5. Oh Madre María, reconozco que las divisiones de este mundo son una falsa apariencia. Son espejismos creados por mentes que han probado del fruto del conocimiento del bien y del mal relativos. Yo comprendo que he estado atrapado(a) en un estado de conciencia que hace que las divisiones parezcan estar separadas de sí mismas y del todo. Elijo abandonar esta mente dualística para alcanzar la visión Única de la mente Crística. Yo ratifico que la Presencia del Dios Único está dentro de mí.

Ave María

6 Yo reconozco que la falsa creencia de estar separados del Dios Único es el gran engaño de las eras. Veo que este engaño ha sido programado en las mentes de los seres humanos por los seres de la oscuridad que viven atrapados en esta mentira. Sin embargo, ahora veo a través de esta falsa creencia y elijo permitir que la mente del Cristo en mí me revele la verdad que me liberará de esta falsa creencia de separación que existe en este planeta. Yo ratifico que la Presencia del Dios Único está dentro de mí.      

Ave María    

7. Yo reconozco que he permanecido atrapado(a) en un estado dualístico de conciencia y, sin embargo, también sé que puedo vencer esa falsa apariencia de separación. Ahora comprendo que esa falsa creencia que sostiene que cualquier cosa puede estar separada de la Unidad de Dios es el pecado original. Comprendo que todos los otros pecados se derivan de la creencia de separación de mi Fuente. Declaro ante Dios que estoy dispuesto(a) a desprenderme de esta falsa creencia para entrar al Reino de mi Padre y convertirme en un Ser Ascendido. Yo ratifico que la Presencia del Dios Único está dentro de mí.

Ave María

8. Yo reconozco que sólo mi mente carnal y mi ego humano son los que hacen que la falsa apariencia de separación y división parezcan reales. Invoco directamente a mí Ser Crístico y a todo el Espíritu de las Huestes Ascendidas para que me salven y no perezca, para que me salven de esta falsa creencia y liberen mi mente y ésta se aquiete y sepa que la Presencia YO SOY dentro de mi es Dios. Yo renuncio a mi ego humano, a mi mente carnal y a todo sentido de identidad basado en la división y en la separación. Yo ratifico que la Presencia del Dios Único está dentro de mí.

Ave María

9. Yo reconozco que no puedo servir a dos maestros, que no puedo servir a Dios y a mammón. Reconozco que mammón es el estado carnal de la conciencia que hace que parezca como si las cosas de este mundo estuvieran separadas de Dios. Por consiguiente, elijo en este día servir sólo a un Dios verdadero, la Presencia YO SOY dentro de mí, que es una individualización del Dios Único, que puede ser multiplicada indefinidamente pero jamás separada. Yo ratifico que la Presencia del Dios Único está dentro de mí.

Ave María

OH MADRE MARÍA AYUDAME A ACEPTAR AL DIOS ÚNICO

Oh Madre María, ayúdame a interiorizar el hecho de que todo es creado del Dios Único y, por lo tanto, todo es uno con Dios. Ayúdame a aceptar que soy uno(a) con mi Dios.
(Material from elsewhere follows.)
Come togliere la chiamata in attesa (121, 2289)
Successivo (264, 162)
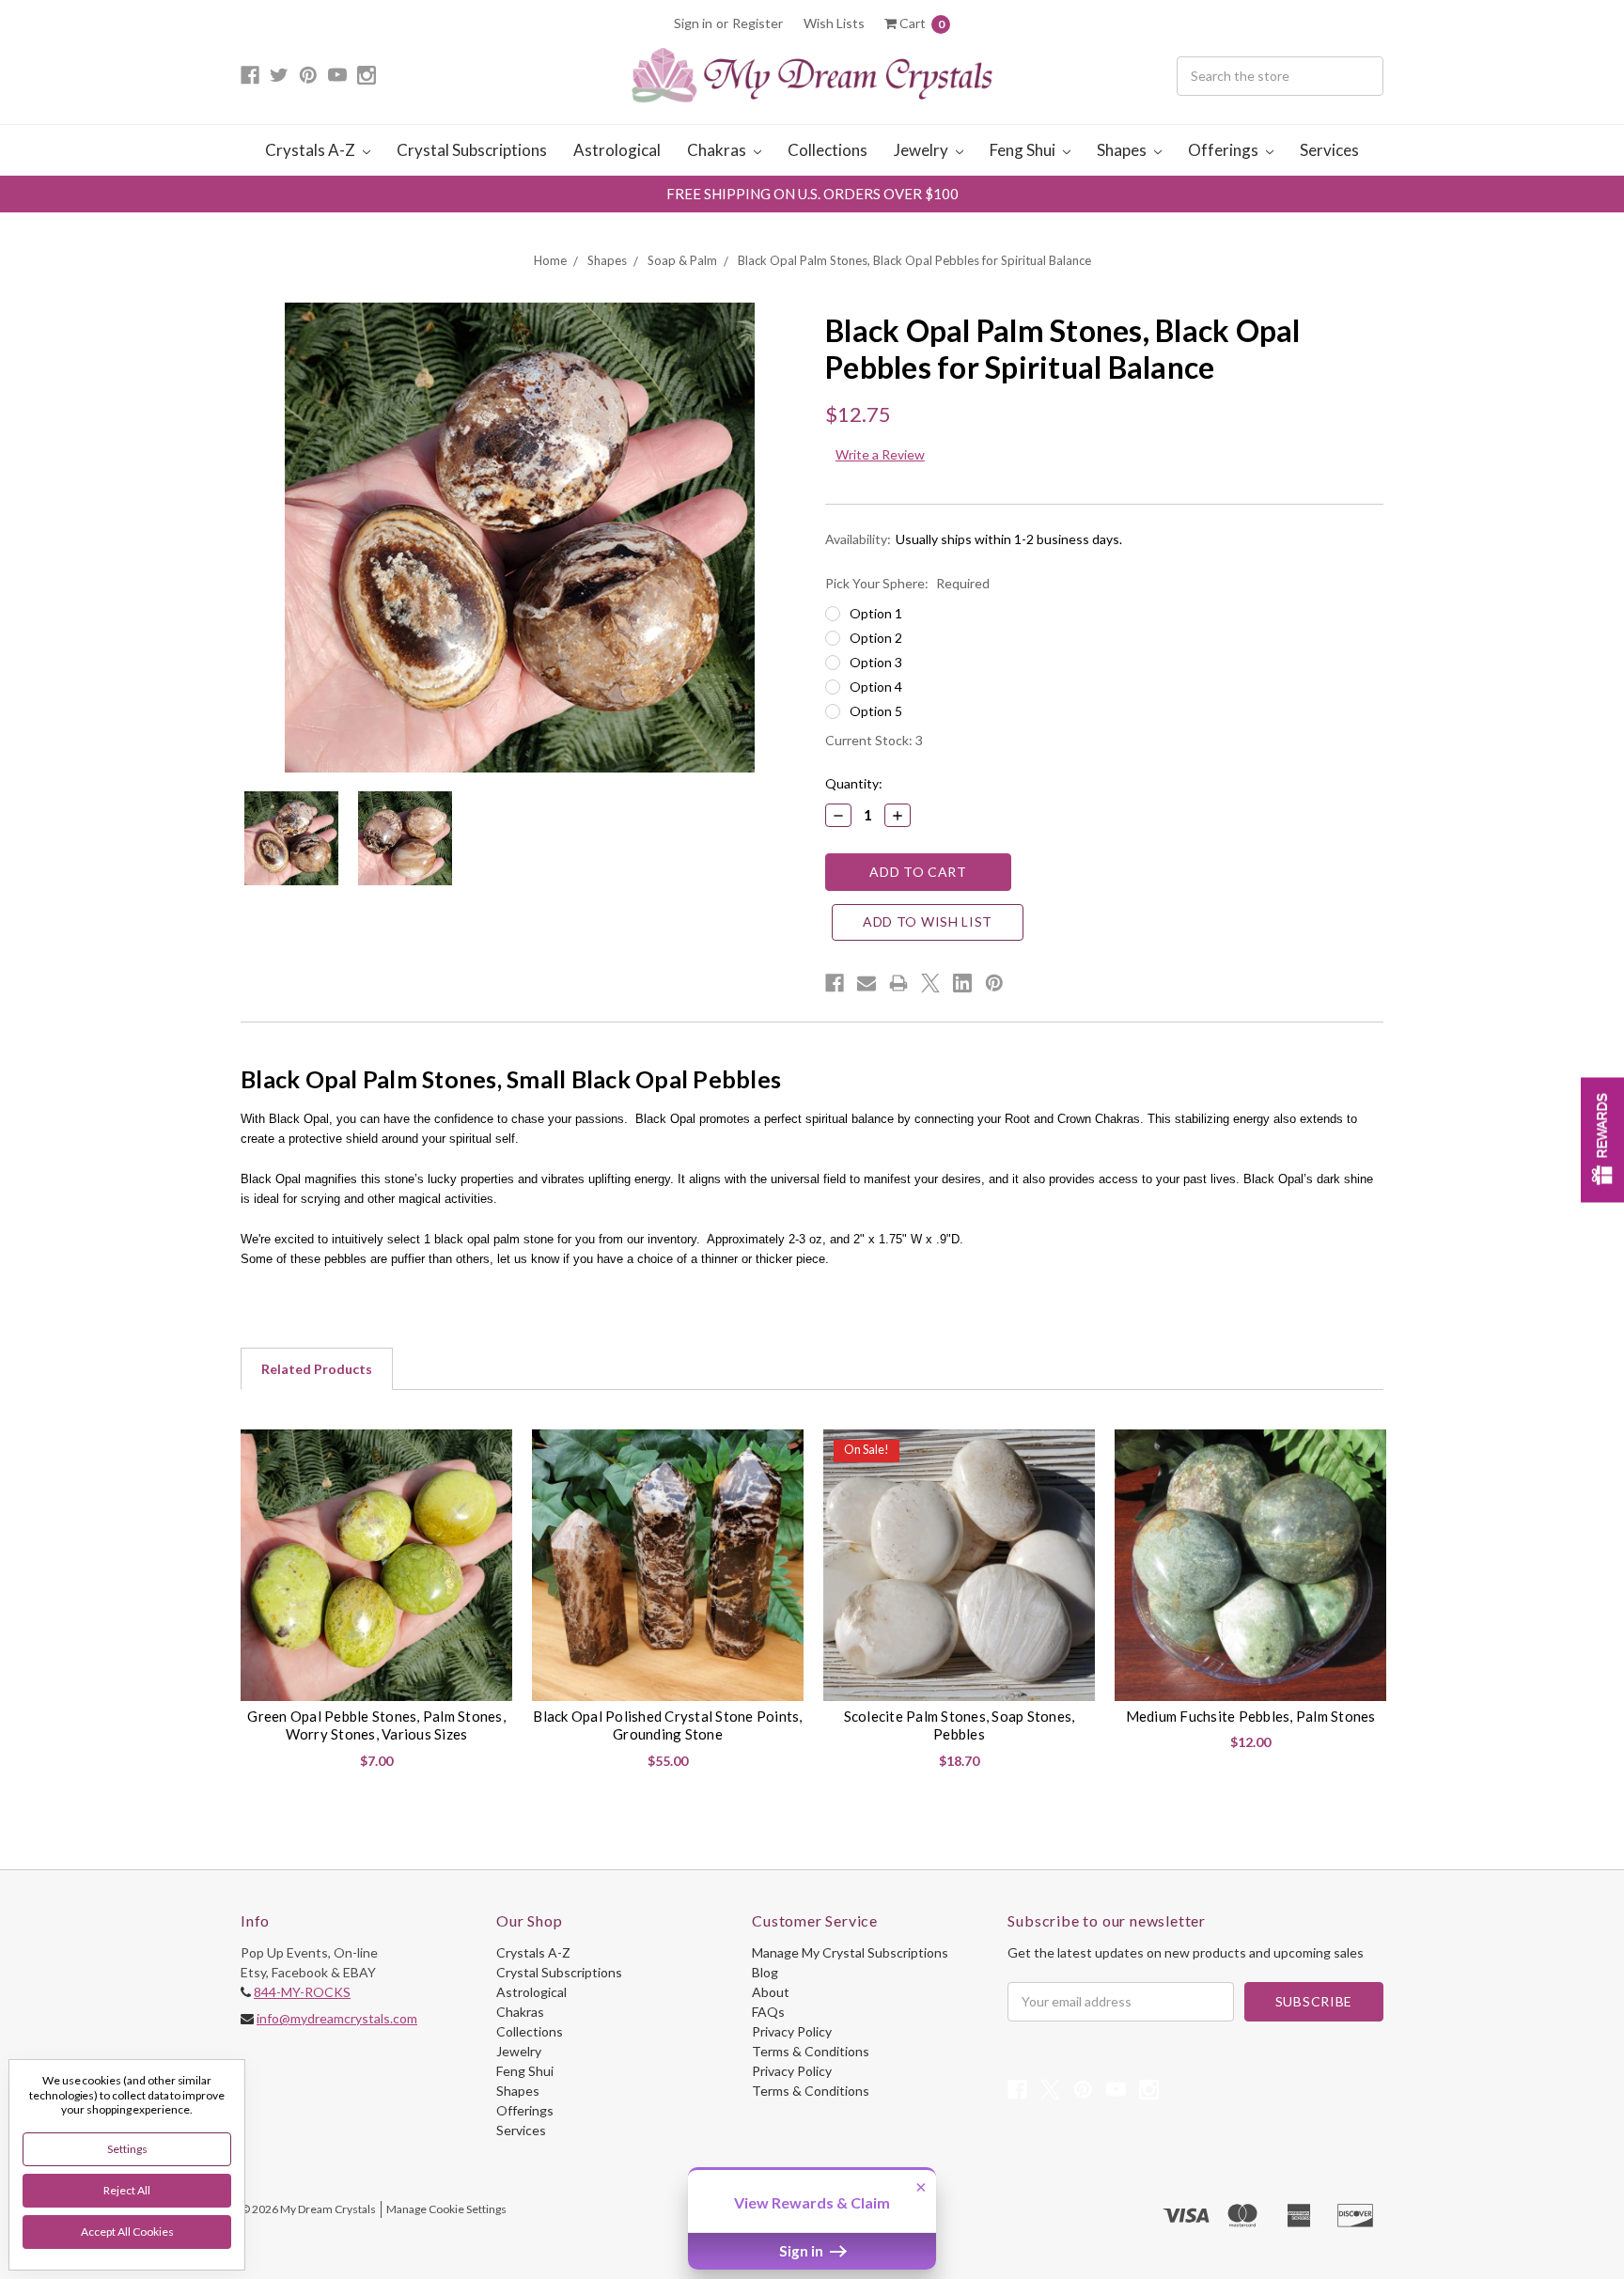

 Ayúdame a vencer las fuerzas de este mundo que están buscando impedir que yo acepte la Unidad con mi Dios. Ayúdame a vencer la cultura y la religión que niegan la Presencia del Cristo Viviente dentro de mí y que me programan para negar mi Unidad con Dios. Ayúdame a vencer la predisposición que dio origen a la persecución de Jesús y que aún causa la negación del Cristo Viviente dentro de toda vida.       

Yo acepto que Jesús vino a elevarme a la Unidad con mi Dios, la Unidad que ha sido perdida debido al pecado original. Comprendo que todo pecado comenzó cuando mi alma se separó de la conexión directa con mi Presencia YO SOY y cayó atrapada en la conciencia de la dualidad, de la división y de la separación. Por medio de este Rosario, elijo arrepentirme de este pecado y dejarlo atrás.

 Yo comprendo que todos los problemas e imperfecciones tienen su origen en el hecho de separarse del Dios Único. Acepto que la Unidad con Dios es la mejor solución a los problemas en el planeta Tierra. Elijo hacer que la prioridad en mi vida sea el reclamar mi Unidad con Dios. Prometo solemnemente escalar la pirámide de la vida y alcanzar el punto de la Unidad. Prometo solemnemente lograr la visión del Ojo

Único de la Mente Crística que me dará el poder para colocar la cúspide en la pirámide de mi vida. Prometo solemnemente ser quien en verdad soy, es decir, una individualización del Dios Único, una parte del Todo que contiene el Todo dentro de sí mismo. Yo acepto al Dios Único como mi único Dios.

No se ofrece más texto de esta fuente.